Curiously, my exposure to live music during the past three years has been more frequent, but I've found myself revisiting the groups from back in the day. In the past couple of months I have seen several tribute groups in concert. The Cavern Beatles portrayed the Fab Four in their early years (which were not the years I most preferred, to be honest, apart from "In My life"). I also saw a rather good tribute to Marc Bolan and T-Rex, the 1970s glam-rockers. I'd not liked the music in the 1970s; I had religion in the Seventies, poor me.

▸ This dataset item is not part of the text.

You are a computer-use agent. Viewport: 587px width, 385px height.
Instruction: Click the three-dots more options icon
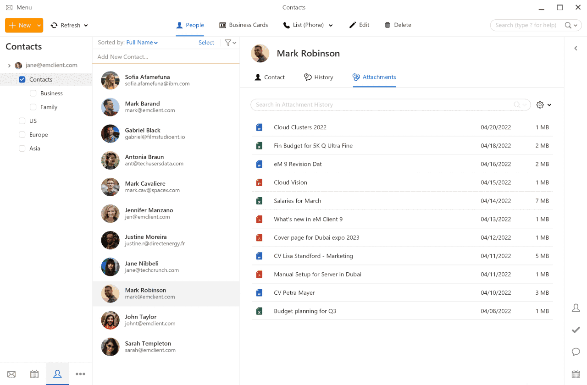point(80,374)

And a few nights ago I saw a group celebrating the music of Freddie Mercury and Queen. I kind of missed the 1980s, being rather medicated. What I remember of Queen: I hated Freddie Mercury, he repulsed me, but a few of Queen's songs were excellent. I particularly liked "Radio Ga-Ga" (story of my life, really). I was disappointed to find the tribute featured a singer dressing and acting like Freddie Mercury, and an aged guitarist wearing a bad Brian May wig. (I suppose the real Brian May is aged too, but this bloke on stage at the Alnwick Playhouse was seedy in the extreme). I couldn't really bring myself to look at either of those players, so listened and watched the keyboardist.

The show opened with the theatre being filled with smoke from dry ice, and a light show. Later there were live fireworks, which was a bit off-putting (where is the fire door?) The songs were familiar, but I soon realised that I didn't know the lyrics of a single one of them, not even Radio Ga-Ga (which may explain why it's the story of my life, nobody knows my lyrics…)

There were about 15 of us in our group attending the concert; apart from the staff accompanying us, I think we were all at least a tad tamped down for the evening, don't want to get too excited. The general audience in the Playhouse was over the hill. Not a whole lot of dancing in the aisles, but Zimmer frames were rattled, arthritic joints cracked and hips snapped. I had a sudden thought, borrowed from something Groucho Marx famously said: "I wouldn't want to go to a concert aimed at people like me…"

I'm off to see a tribute to the ska music of the 1980s in March, and a Pink Floyd cover band in May. I'll be under the influence of drugs, of course. Don't want me wandering off. The Village Idiot's night out.

In my dreams I fly? No longer. I just add columns of numbers. It's the economic crisis in my head.

1 comment:

suz said...

oh, AIG. planted squarely and obscenely on the site of one of our most beautiful rental houses, shadow lawn. a poinsiana tree that SHOULD have been worthy of historic preservation.
i shall ne'er forgive them.
i wish i dreamed more about the kewl stuff from my past. i spend way too much time in waitress dreams, or just doing processing stuff. i dream so much and so vividly, there should be more memories and more adventures, dammit!